19 novembre 2015 - Avete mai provato a spiegare la differenza tra articolo determinativo e indeterminativo, o tra verbo transitivo e intransitivo, in una lingua complessa e che ancora non padroneggiate del tutto, come il bosniaco?
Ecco, se ci provate il risultato sarà sicuramente esilarante per il vostro uditorio, e in parte anche per voi. Lo sto sperimentando sulla mia pelle da quando, circa tra settimane fa, è iniziato il nostro corso di italiano qui al Katolički Školski Centar Don Bosco di Žepče, in Bosnia-Erzegovina.
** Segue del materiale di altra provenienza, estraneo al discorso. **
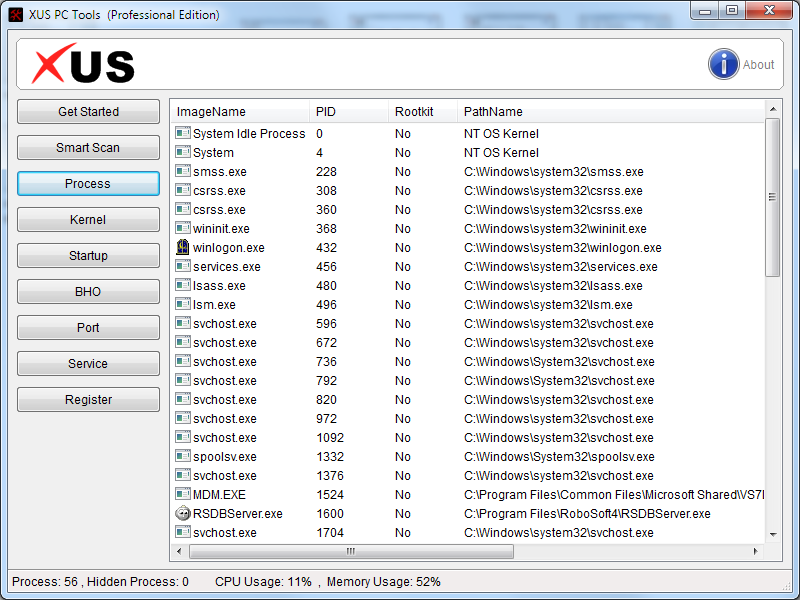Click the XUS logo in header

coord(83,65)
Quando al termine della lezioni, pongo alle “mie studenti” la fatidica domanda di rito: “Ci sono domande?”, si guardano tra di loro, parlottano sottovoce, e alla fine scuotono semplicemente il capo limitandosi a sorridere e a replicare all’unisono: Jasno! Jasno! Tutto chiaro! Tutto chiaro!
Dubito fortemente di essere stato in grado di spiegare con così tanta chiarezza la costruzione del participio passato: credo che loro dicano così solo per non farmi dispiacere. Ma in fondo non è questo l’importante. L’obiettivo del corso non è insegnare loro alla perfezione grammatica, sintassi e ortografia, nonostante avere una base sia senza dubbio importante. Quello che vogliamo fare nei prossimi mesi, attraverso queste due lezioni settimanali, è provare a trasmettere il buono che c’è nella storia e nella cultura italiana. Instillare una curiosità positiva nei ragazzi, che magari possa aiutarli, attraverso il confronto con una realtà diversa dalla loro, a guardare con occhi diversi il mondo in cui sono stati abituati a crescere. Mettere in luce le affinità che esistono tra la cultura bosniaca e quella italiana, e presentare allo stesso tempo le differenze che esistono come una risorsa, come uno stimolo e non come un ostacolo al dialogo. Non ci limiteremo a impartire lezioni frontali: abbiamo in programma di organizzare laboratori interattivi, proiezione di film italiani e magari anche una lezione pratica di cucina italiana!
Per ora il pubblico che assiste ai miei tentativi di rendere la lingua di Dante più accessibile a un gruppo di adolescenti bosniaci è piuttosto ristretto: 5/6 ragazze al massimo, che però sembrano apprezzare e divertirsi durante le lezioni. Quando invito a partecipare gli altri ragazzi che frequentano il centro salesiano, la risposta è quasi sempre la stessa: “Ci piacerebbe conoscere meglio l’Italia e studiare l’italiano. L’Italia ci ha aiutato tanto, durante e dopo la guerra. Ma non abbiamo tempo, dobbiamo studiare inglese e tedesco, così finita la scuola possiamo andare a lavorare fuori, all’estero”. E’ difficile biasimarli, viste le scarse opportunità che la Bosnia-Erzegovina offre ai più giovani. Ma questo non ci scoraggia. Al contrario, costituisce uno stimolo in più per lavorare quotidianamente per coinvolgere in maniera più attiva questi ragazzi, affinché inizino a guardare con maggior serenità al futuro: perché no, magari anche con gesti semplici, ad esempio incoraggiandoli ad appassionarsi alla musica, all’arte o alla letteratura italiana, o mostrando loro come preparare una lasagna. Jasno, no?